The letter, which was written by the Future of Life Institute, an organization focused on technological risks to humanity, adds that the pause should be “public and verifiable,” and should involve all those working on advanced AI models like GPT-4. It does not suggest how a halt on development could be verified, but adds that “if such a pause cannot be enacted quickly, governments should step in and institute a moratorium,” something that seems unlikely to happen within six months.
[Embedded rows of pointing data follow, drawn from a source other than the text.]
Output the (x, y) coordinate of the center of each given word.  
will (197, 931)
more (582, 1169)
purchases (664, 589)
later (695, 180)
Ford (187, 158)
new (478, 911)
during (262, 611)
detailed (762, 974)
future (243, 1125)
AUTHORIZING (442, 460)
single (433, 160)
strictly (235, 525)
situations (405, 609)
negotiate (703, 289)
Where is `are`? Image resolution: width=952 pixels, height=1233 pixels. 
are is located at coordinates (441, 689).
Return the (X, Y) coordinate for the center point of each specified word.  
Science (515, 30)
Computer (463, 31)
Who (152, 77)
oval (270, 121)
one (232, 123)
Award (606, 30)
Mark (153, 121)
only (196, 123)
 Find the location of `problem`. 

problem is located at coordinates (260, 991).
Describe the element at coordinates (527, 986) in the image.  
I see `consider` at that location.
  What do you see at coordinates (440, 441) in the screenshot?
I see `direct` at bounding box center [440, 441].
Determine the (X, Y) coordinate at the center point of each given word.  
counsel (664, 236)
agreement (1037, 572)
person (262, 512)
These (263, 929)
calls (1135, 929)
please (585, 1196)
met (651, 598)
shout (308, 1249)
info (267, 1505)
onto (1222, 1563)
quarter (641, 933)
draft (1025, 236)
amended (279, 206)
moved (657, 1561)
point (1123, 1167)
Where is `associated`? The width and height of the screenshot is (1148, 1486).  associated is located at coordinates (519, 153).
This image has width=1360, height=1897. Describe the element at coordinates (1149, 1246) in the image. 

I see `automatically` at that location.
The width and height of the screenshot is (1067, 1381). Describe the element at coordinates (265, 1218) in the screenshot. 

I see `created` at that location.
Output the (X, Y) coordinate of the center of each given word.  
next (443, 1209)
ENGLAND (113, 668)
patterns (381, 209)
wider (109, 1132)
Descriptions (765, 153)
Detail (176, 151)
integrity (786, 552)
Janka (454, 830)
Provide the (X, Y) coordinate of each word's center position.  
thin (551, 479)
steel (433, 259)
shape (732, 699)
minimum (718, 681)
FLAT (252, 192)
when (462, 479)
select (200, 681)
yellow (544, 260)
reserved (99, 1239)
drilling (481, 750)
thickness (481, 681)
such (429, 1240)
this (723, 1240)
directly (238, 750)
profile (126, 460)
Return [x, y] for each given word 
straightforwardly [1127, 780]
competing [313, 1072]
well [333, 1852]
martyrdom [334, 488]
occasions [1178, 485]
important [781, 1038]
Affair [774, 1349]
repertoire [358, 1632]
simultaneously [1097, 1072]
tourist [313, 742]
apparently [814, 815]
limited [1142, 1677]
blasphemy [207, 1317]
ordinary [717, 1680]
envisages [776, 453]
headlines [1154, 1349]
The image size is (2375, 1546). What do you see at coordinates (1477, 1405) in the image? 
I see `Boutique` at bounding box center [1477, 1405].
Microsoft and Google did not respond to requests for comment on the letter. The signatories seemingly include people from numerous tech companies that are building advanced language models, including Microsoft and Google. Hannah Wong, a spokesperson for OpenAI, says the company spent more than six months working on the safety and alignment of GPT-4 after training the model. She adds that OpenAI is not currently training GPT-5.